Read this before the big day. 

By Grace Elkus
Updated November 20, 2017
Maren Caruso/Getty Images

1. Refusing the Help of Your Guests

If you’re hosting Thanksgiving, it’s likely you have a very clear vision of how you want the meal to go. Consequently, it can be hard to delegate anything to guests, who may not execute your instructions according to plan (the oversized ice cubes are for cocktails, not water!) But from the table settings to the drinks to the dessert, there’s a lot on your plate, and it’s wise to take advantage of having people around to help. Plus, they’ll feel better knowing they contributed. Short one stick of butter? Send someone to the store. Designate a family member to provide refills on wine. Prepare one table setting in advance, so that someone else can set up the others, using yours as a guide. Flatter a younger guest by asking them to control the music. Now everyone’s busy—but you still have control of the kitchen.

2. Not Tasting as You Go

Even if most days of the year you tend to cook with intuition, Thanksgiving is likely when you whip out the recipes (in fact, we’re banking on it). But that doesn’t mean you can’t tweak dishes to your liking. Taste as you go—that includes everything from the cranberry sauce (can often use more orange zest), to the mashed potatoes (they’ll need more salt than you think). For dishes like dinner rolls that you can’t taste until they’re baked, do a test run a few days prior or try one before you serve (you can often employ a quick fix). For example, if they taste a little bland, brush them with melted butter and sprinkle with flaky sea salt.

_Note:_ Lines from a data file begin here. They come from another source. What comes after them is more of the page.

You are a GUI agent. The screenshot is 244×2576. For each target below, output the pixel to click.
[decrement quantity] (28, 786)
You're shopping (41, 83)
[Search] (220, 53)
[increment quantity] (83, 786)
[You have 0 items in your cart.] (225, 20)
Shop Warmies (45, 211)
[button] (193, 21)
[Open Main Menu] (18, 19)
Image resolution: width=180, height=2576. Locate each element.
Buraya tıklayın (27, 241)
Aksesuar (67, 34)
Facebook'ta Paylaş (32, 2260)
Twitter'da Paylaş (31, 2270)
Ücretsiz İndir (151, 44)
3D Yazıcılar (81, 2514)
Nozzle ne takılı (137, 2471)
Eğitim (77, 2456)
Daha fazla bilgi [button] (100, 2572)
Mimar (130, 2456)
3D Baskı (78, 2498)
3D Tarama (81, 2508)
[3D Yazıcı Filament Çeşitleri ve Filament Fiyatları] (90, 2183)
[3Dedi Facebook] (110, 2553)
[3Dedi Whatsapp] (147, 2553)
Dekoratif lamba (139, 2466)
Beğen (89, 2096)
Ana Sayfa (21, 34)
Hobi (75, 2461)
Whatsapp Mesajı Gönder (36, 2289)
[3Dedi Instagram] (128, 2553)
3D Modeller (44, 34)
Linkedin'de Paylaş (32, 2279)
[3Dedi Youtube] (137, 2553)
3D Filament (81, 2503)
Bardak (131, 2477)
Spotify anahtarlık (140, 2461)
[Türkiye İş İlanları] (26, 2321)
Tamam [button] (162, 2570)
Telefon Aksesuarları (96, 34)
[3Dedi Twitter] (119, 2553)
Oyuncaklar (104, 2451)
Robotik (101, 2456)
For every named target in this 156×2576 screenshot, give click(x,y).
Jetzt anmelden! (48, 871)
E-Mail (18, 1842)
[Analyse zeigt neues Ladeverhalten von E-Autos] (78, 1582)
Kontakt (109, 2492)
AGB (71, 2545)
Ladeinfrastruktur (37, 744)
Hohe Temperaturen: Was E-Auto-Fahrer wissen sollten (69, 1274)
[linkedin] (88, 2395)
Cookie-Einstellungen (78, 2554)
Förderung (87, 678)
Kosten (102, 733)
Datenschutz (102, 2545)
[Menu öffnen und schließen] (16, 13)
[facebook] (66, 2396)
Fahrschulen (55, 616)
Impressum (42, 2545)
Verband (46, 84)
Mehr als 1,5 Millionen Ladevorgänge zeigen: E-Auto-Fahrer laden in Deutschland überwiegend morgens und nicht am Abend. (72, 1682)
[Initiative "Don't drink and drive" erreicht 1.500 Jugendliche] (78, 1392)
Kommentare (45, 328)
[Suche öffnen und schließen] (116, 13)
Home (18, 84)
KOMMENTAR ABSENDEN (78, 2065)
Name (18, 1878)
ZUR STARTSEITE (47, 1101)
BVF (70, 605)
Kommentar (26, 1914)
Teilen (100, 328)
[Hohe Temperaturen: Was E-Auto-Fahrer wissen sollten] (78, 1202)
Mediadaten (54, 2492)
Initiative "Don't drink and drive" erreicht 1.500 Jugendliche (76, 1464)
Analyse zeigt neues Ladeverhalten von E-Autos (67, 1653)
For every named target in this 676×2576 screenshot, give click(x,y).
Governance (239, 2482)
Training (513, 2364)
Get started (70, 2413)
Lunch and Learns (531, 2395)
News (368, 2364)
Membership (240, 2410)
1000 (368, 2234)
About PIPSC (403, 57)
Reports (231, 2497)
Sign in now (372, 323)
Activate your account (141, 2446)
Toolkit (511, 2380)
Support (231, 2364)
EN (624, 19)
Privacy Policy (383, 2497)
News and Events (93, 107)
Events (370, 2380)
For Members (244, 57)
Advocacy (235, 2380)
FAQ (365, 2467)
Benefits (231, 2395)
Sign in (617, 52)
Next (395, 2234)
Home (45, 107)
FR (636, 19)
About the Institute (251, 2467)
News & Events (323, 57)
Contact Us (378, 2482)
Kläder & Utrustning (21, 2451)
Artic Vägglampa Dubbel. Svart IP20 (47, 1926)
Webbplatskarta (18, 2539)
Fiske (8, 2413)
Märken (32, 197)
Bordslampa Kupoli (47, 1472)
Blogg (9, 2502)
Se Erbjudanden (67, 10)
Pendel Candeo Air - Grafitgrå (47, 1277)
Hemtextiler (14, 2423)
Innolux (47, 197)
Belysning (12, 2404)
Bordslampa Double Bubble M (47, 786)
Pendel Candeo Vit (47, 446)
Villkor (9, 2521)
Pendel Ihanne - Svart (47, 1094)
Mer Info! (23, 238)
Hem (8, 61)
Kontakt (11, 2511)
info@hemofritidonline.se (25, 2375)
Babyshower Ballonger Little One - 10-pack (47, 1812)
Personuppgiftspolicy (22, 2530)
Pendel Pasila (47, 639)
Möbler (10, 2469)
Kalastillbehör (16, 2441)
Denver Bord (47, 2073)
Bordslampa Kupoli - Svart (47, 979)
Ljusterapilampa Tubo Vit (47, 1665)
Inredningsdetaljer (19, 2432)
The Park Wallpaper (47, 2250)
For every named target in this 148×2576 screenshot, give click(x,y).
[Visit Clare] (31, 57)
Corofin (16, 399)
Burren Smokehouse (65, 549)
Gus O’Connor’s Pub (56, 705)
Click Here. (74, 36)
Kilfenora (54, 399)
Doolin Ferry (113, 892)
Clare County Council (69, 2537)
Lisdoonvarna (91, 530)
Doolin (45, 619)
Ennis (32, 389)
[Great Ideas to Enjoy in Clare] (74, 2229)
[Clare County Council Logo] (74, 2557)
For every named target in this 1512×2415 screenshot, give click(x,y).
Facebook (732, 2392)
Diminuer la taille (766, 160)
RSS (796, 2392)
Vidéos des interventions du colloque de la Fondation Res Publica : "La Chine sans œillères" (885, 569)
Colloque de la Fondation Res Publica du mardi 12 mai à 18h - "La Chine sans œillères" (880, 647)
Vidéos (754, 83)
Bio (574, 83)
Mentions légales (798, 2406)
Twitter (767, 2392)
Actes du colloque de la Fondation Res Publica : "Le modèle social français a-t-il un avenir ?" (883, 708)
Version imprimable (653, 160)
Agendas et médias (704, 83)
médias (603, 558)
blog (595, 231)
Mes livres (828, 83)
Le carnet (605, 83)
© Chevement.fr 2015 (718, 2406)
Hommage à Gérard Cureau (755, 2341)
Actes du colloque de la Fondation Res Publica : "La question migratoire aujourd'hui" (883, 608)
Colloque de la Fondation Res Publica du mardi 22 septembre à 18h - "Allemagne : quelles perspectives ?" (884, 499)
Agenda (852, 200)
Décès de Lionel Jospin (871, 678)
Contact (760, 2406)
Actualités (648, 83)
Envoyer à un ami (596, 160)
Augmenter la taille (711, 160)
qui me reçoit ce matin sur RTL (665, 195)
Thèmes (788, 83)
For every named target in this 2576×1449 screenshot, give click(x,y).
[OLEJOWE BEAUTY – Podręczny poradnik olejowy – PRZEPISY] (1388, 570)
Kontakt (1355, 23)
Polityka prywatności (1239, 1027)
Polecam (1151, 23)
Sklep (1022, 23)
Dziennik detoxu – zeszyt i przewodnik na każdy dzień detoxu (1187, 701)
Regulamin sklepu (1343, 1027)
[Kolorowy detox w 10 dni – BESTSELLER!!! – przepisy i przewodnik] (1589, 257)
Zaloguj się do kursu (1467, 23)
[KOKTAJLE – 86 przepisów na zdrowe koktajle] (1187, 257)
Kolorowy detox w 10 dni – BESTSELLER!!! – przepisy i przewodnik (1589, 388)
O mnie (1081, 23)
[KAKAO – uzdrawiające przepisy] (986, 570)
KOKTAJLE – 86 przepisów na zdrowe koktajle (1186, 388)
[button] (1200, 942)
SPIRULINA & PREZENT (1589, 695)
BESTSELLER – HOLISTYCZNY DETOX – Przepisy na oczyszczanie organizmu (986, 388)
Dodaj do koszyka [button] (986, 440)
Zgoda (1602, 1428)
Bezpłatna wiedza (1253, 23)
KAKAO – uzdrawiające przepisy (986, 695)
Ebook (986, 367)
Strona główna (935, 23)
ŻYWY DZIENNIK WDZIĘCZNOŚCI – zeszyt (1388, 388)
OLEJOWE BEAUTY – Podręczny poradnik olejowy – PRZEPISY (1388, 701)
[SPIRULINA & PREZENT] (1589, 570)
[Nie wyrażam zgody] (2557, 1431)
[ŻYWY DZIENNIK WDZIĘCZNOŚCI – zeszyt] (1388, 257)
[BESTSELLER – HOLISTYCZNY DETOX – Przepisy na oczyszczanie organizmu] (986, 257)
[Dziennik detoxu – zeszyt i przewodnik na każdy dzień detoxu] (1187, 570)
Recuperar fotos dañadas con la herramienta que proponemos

3. Forgetting About Appetizers (Or, Conversely, Making Too Many)

A successful Thanksgiving appetizer spread will tide people over without overstuffing them. We suggest opting for lighter fare, such as a crudité platter with a light, yogurt-based dip. This gives you the chance to bring color and fresh vegetables to an otherwise very brown, comfort food-heavy meal (now isn’t the time for mac and cheese bites, or a charcuterie platter). Don’t have time to prep one from scratch? Buy one at the supermarket (look for ones with veggies cut in the store, as opposed to pre-wrapped ones the store buys already cut), and add something homemade, such as pita chips. Transfer to a serving tray, and no one will know the difference. Marinated olives are also a great option (plus, they couldn’t be easier), as are stuffed Peppadew peppers.